Given instruction A:
In the passage on nature and meditation, rewrite the part that opens with the words containing "At noon nature" and closes with "going to retire.", swapping "the setting sun" for "the sun going down".
Given instruction B:
In the passage on nature and meditation, what can we look at when we meditate in the evening?
Given instruction C:
Carry on the passage on nature and meditation from its last sentence.

Extract:
* Start *
At noon nature becomes restless and wild: then we do not get so much satisfaction from universal nature. Again, in the evening nature becomes quiet and peaceful. She is preparing to rest and she does not bother us; rather, she helps us do what we feel like doing. When we meditate in the evening, we can look at the setting sun. At that time, we should try to feel that we have become totally one with cosmic nature. We should feel that we have played our part during the day most satisfactorily and, like the sun, we are going to retire.
* End *
Supplied material:
* Start *
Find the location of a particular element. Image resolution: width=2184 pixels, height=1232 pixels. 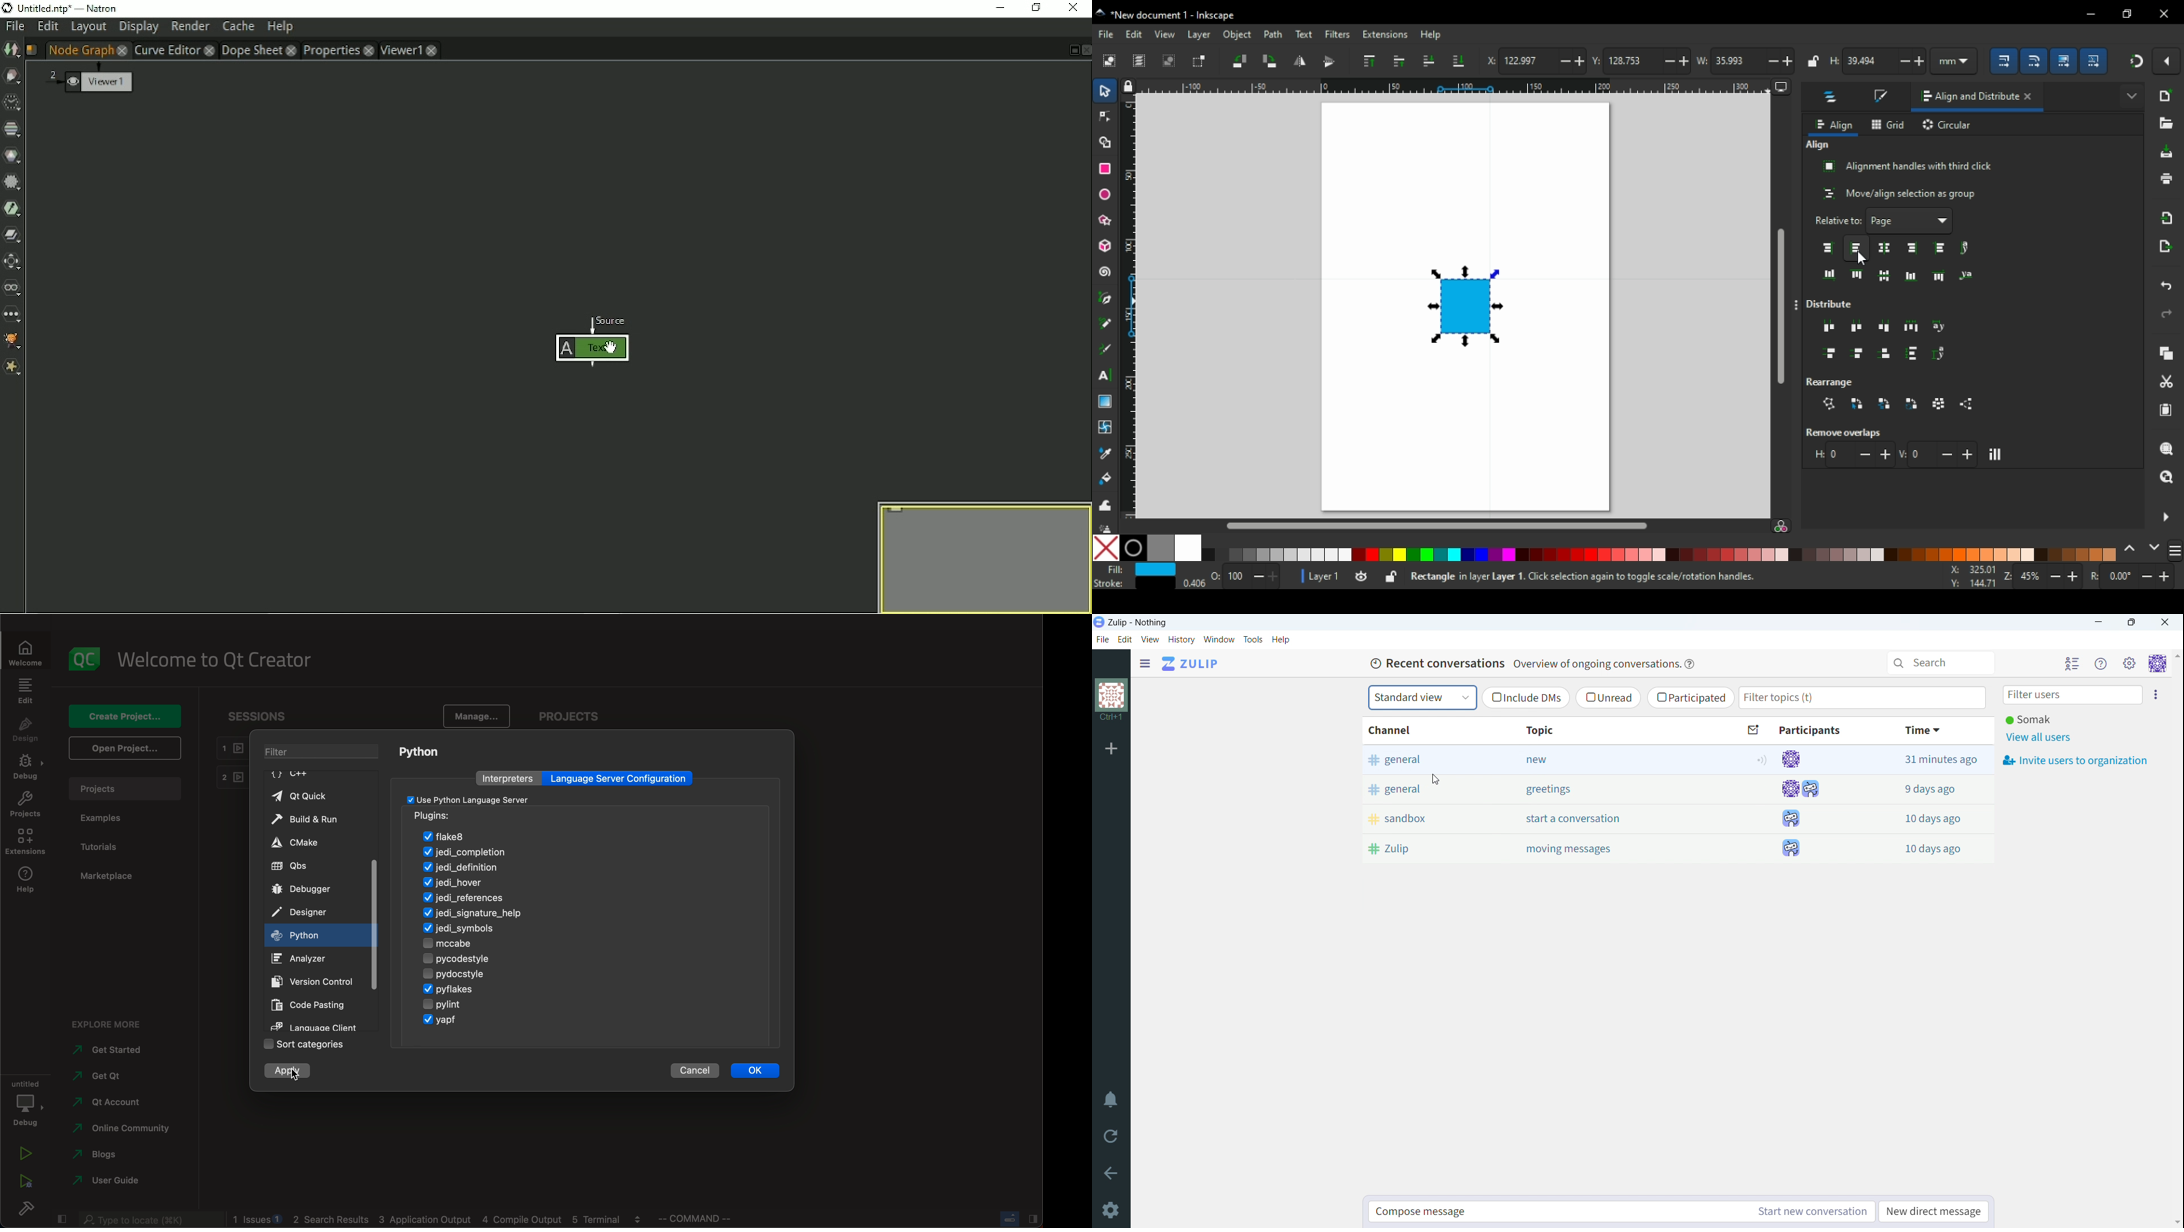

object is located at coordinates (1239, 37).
* End *
Task response A:
At noon nature becomes restless and wild: then we do not get so much satisfaction from universal nature. Again, in the evening nature becomes quiet and peaceful. She is preparing to rest and she does not bother us; rather, she helps us do what we feel like doing. When we meditate in the evening, we can look at the sun going down. At that time, we should try to feel that we have become totally one with cosmic nature. We should feel that we have played our part during the day most satisfactorily and, like the sun, we are going to retire.

Task response B:
The setting sun.

Task response C:
The very best time to meditate is between three and four o'clock in the morning. This is the Brahma Muhurta or Hour of God. In Indian tradition this is a most auspicious time for prayer and meditation. The Vedic seers came to discover that this is the very best time, for this is when all the cosmic gods meditate. This is when they start to perform their heavenly duties at the express command of the Supreme. At that divine hour, you too can begin your inner journey. No matter what your standard is, even if you are a complete beginner, you will encounter very little resistance if you meditate at this time. But the Westerner who goes to bed at twelve o'clock or one o'clock cannot expect to be able to meditate at three or four o'clock. If he wants to meditate at four o'clock, he should go to bed by nine the previous evening. For an aspirant who has just entered into the spiritual life, seven or eight hours of sleep is essential. If you start sleeping only three or four hours just to get up at four o'clock it will tell on your health. Spiritually you will derive no benefit and the body will stand as an obstacle to your inner progress. After you make some progress in the spiritual life, then gradually you can reduce your hours of sleep. When your physical starts receiving Light from Above, its need for sleep diminishes.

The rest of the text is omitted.